PCOS Leptin-Sensitivity Boosting Breakfast - Apple Cider Vinegar Overnight Oats
Prep: 10 min
Servings: 2
Breakfast

Nutrition per Serving

350 Calories
15g Protein
50g Carbs
10g Fat
This recipe includes oats (low GI), apple (medium GI), and honey (low GI).
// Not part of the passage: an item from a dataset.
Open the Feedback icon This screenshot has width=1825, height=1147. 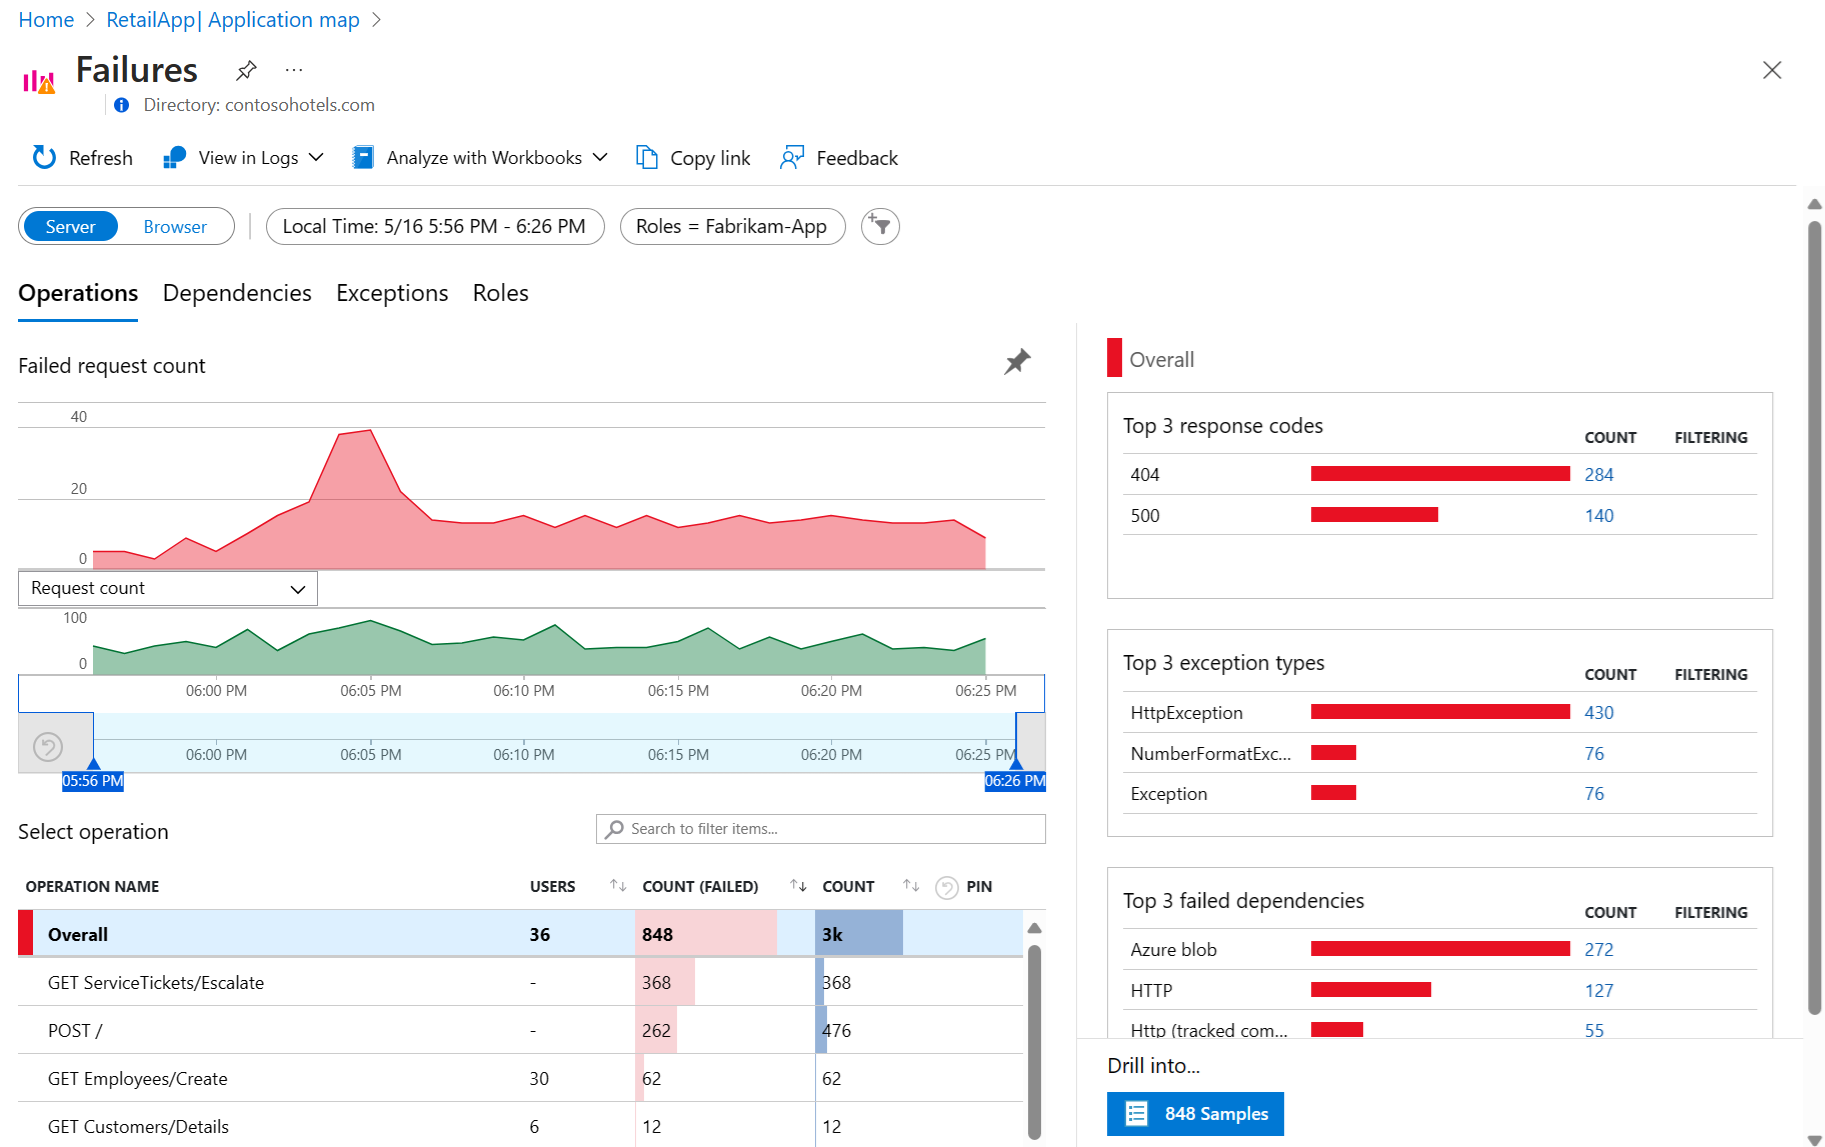[792, 158]
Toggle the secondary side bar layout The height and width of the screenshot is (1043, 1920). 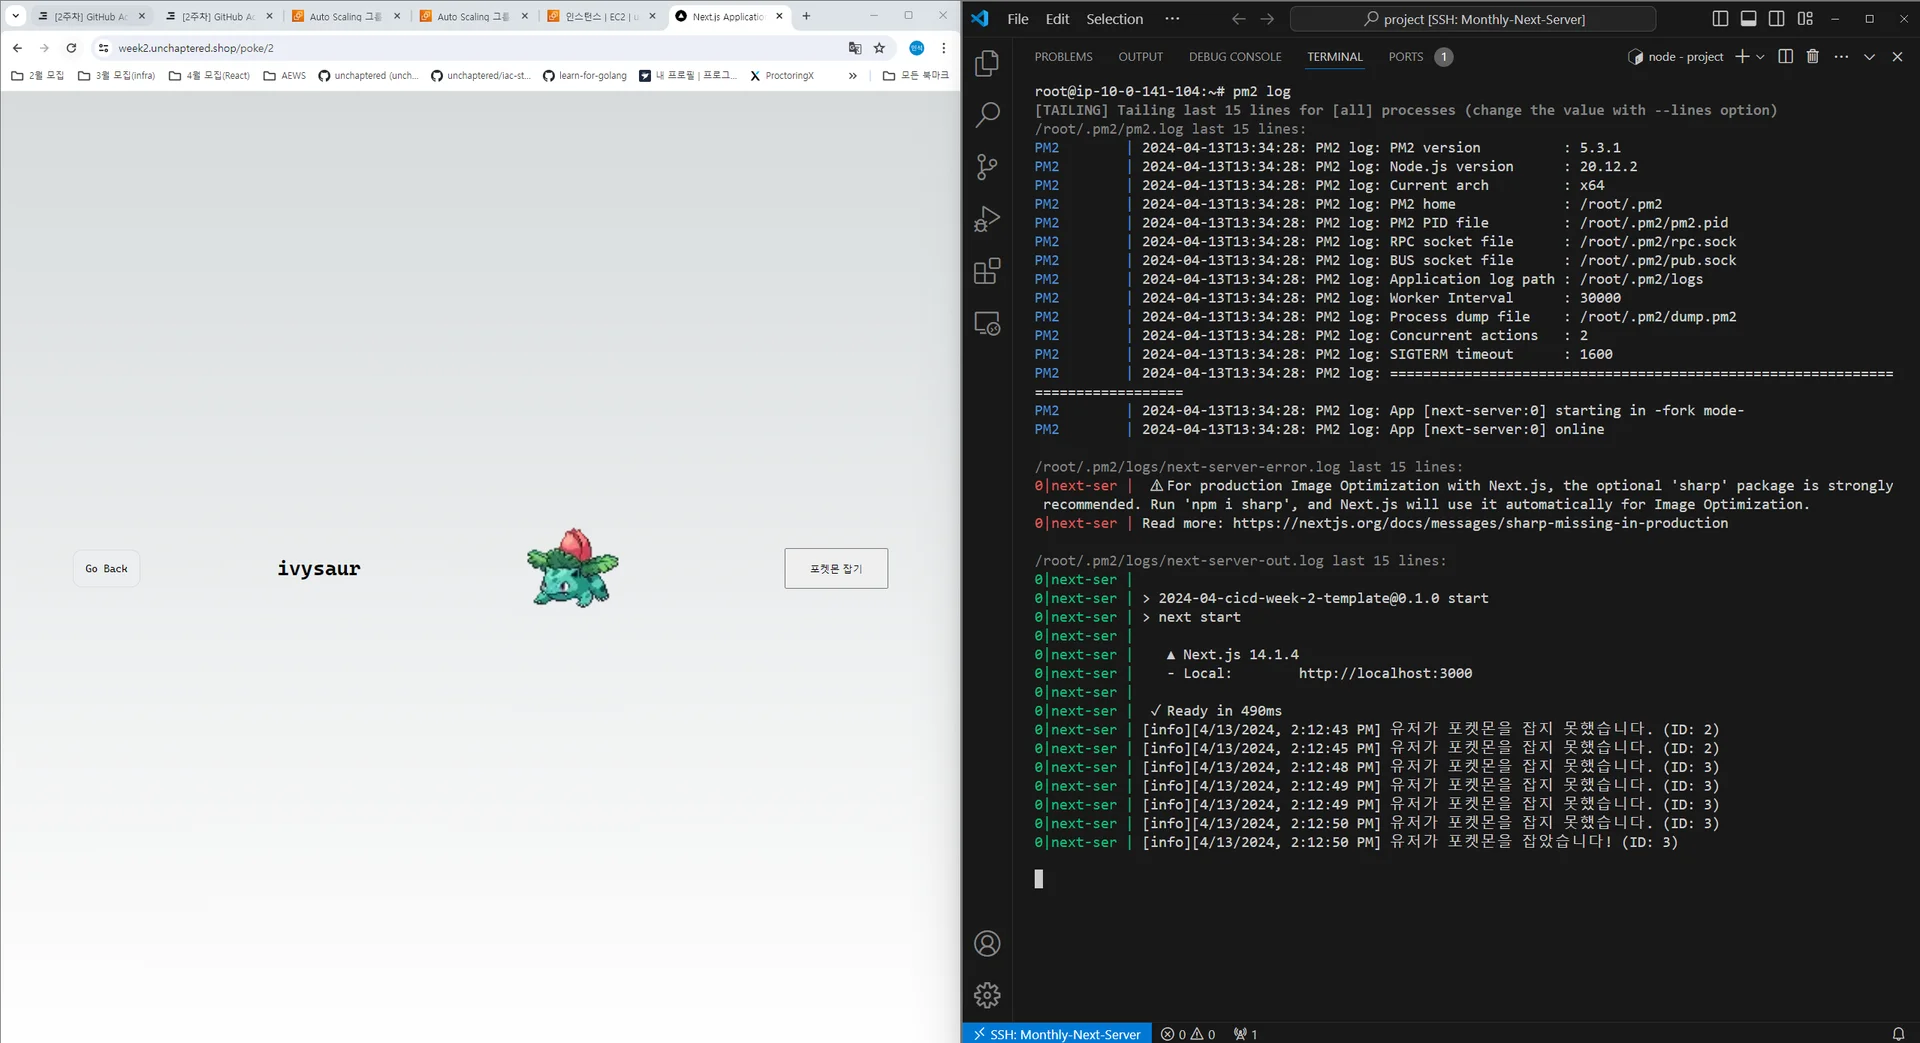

Grocery list: rolled oats, almond milk, apple cider vinegar, chia seeds, honey, apple, cinnamon.

Ingredients

  • 1 cup of rolled oats (90g)
  • 1.5 cups of almond milk (360ml)
  • 1 tablespoon of apple cider vinegar (15ml)
  • 1 tablespoon of chia seeds (15g)
  • 1 tablespoon of honey (21g)
  • 1/2 apple (100g), a pinch of cinnamon

Instructions

  1. Combine oats, almond milk, apple cider vinegar, and chia seeds in a bowl.
  2. Stir well and cover.
  3. Leave in the refrigerator overnight.
  4. In the morning, stir in honey, top with sliced apple and a sprinkle of cinnamon.
This recipe is designed to help those with PCOS boost their leptin sensitivity. The combination of fiber-rich oats, healthy fats from chia seeds, and the natural sweetness of honey and apple make this a balanced and satisfying breakfast. The addition of apple cider vinegar helps regulate blood sugar levels, which is crucial for managing PCOS symptoms.